▶ [Text excerpt]:
I’m sorry.
You’re right. My protagonist, Jane Benjamin, really is a difficult girl.
She behaves badly. She steals. She lies. She acts impetuously. She avoids doing what she “ought” to do. She’s cranky. She drinks too much. Lately she’s been sleeping around. She gets other people in trouble. She’s really, annoyingly, ambitious.
She also cares deeply about vulnerable people and takes risks to protect them.
It’s complicated with Jane. There’s so much trouble in her. Also so much potential for heroism.
Poster Girl is the third in my Jane Benjamin historical mysteries, after Copy Boy and Tomboy. I have reasons for making my protagonist so difficult.
First, I like what Jane Goodall says about difficult women: “It actually doesn't take much to be considered a difficult woman. That's why there are so many of us.” A lot of girls and women get labelled difficult when they stray from traditional norms for female behavior. They begin to seem culturally distasteful.
The list of things that make Jane difficult might sound less offensive if it were describing a male character. Plenty of beloved heroes do exactly the kind of selfish and self-sabotaging things that Jane does en route to their heroic acts and we accept it. We like a flawed hero. Too good a boy and we’re bored.
But when Jane’s work obsessions and dreams conflict with the needs of the step-sister she takes care of, that’s especially hard to process. We expect a woman to put a child first. Obviously.
It’s interestingly more difficult, it seems, to accept such selfish behavior in a woman than a man. We hold our female protagonists to a higher standard. That was something I wanted to explore in Jane. It’s partly why she takes on a male identity in Copy Boy—it’s easier for her to be all the things she naturally is, as a boy, who is granted more leeway. Especially in the nineteen thirties and forties.
Also, the tough lessons Jane has learned in childhood make her difficult. She grew up with her parents in a tent alongside an irrigation ditch when her family migrated to California from Texas during the Dust Bowl. She picked tomatoes before and after school. Then she went home to her tent, where there was no electricity.
It’s hard to do your homework when you don’t have electricity. So Jane learned how to cut corners, borrow homework, cheat on tests, because she wants the A. But her circumstances aren’t right for getting it. She’s in survival mode.
Jane’s drive to succeed is in her and it’s hard to control. Like most ambitious people, Jane isn’t always one hundred percent likable. But she also feels remorse about those moments. And she works to change, to care for others’ needs as well as she cares about her own. She’s trying.
I find a flawed character who’s trying to improve so much easier to attach to than one who starts out just practically perfect in every way.
Finally, Jane enters the world of these novels as a seventeen year old in Copy Boy. In Tomboy, she’s nineteen. In Poster Girl, she’s twenty-three. She’s growing up, becoming an adult.
When I began to write Jane Benjamin, I thought a lot about who she would be as a one hundred year old woman in 2020. I pictured her as an iconic, big city gossip columnist (kind of a female Herb Caen). I heard her deploy her Texas accent when it suited her. I saw her feted in the ritziest settings.
I also thought of her as someone who will secretly pursue justice, sussing out murderers. She doesn’t do that for money or acclaim. She does it because she cares.
I knew that such a woman would have had to experience a lot to become all this in between 1920 and 2020. I asked myself, how would she get there from such rough beginnings?

▶ [Raw data]:
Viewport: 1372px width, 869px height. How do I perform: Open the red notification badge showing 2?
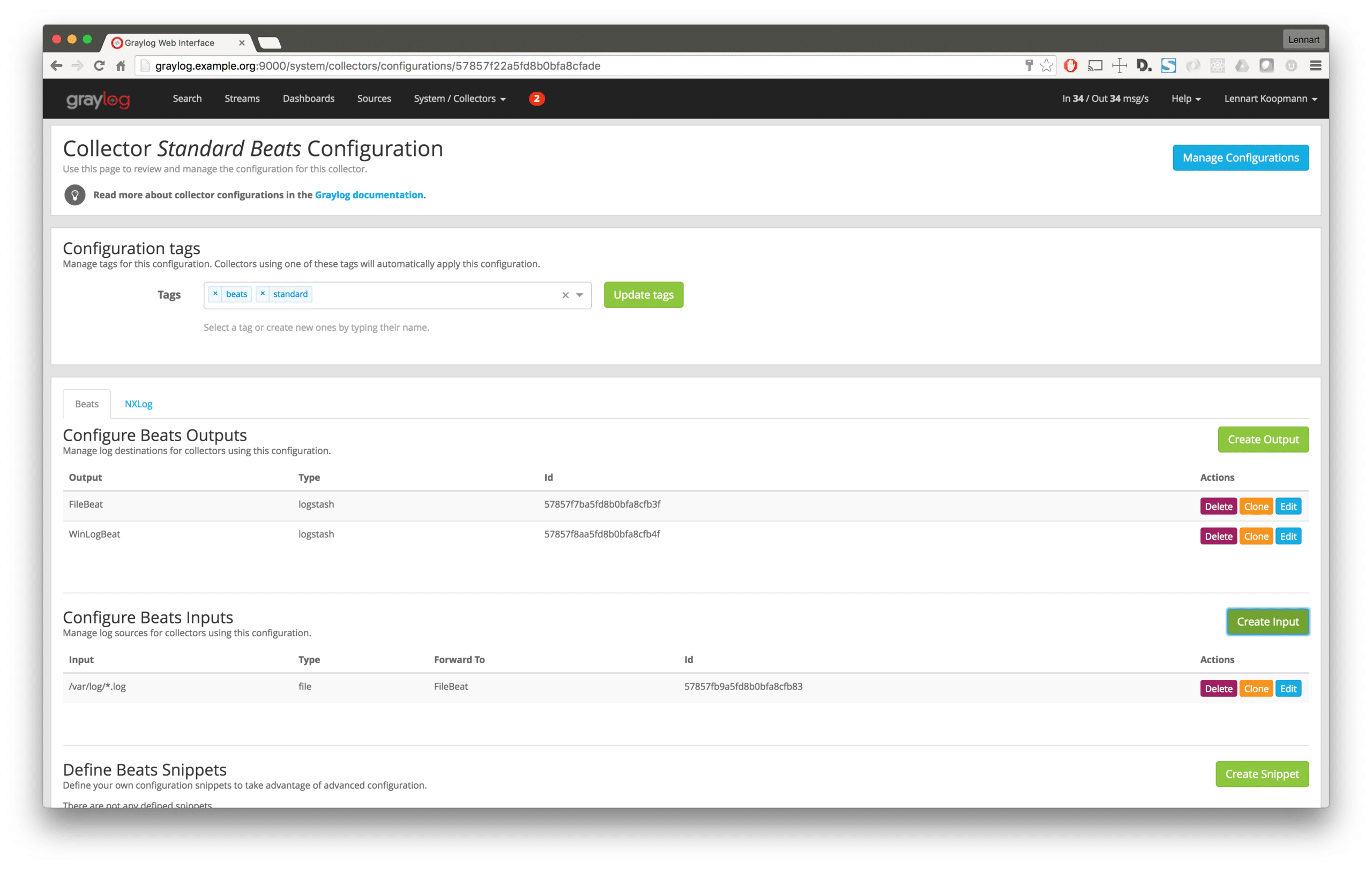pos(536,99)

▶ [Exercises]:
[A] In the essay about Jane Benjamin, where did Jane's family live after migrating to California from Texas?
[B] Reproduce the stretch of the essay about Jane Benjamin from "But when Jane’s" through "child first. Obviously.".

▶ [Answers to the exercises]:
[A] In a tent alongside an irrigation ditch.

[B]
But when Jane’s work obsessions and dreams conflict with the needs of the step-sister she takes care of, that’s especially hard to process. We expect a woman to put a child first. Obviously.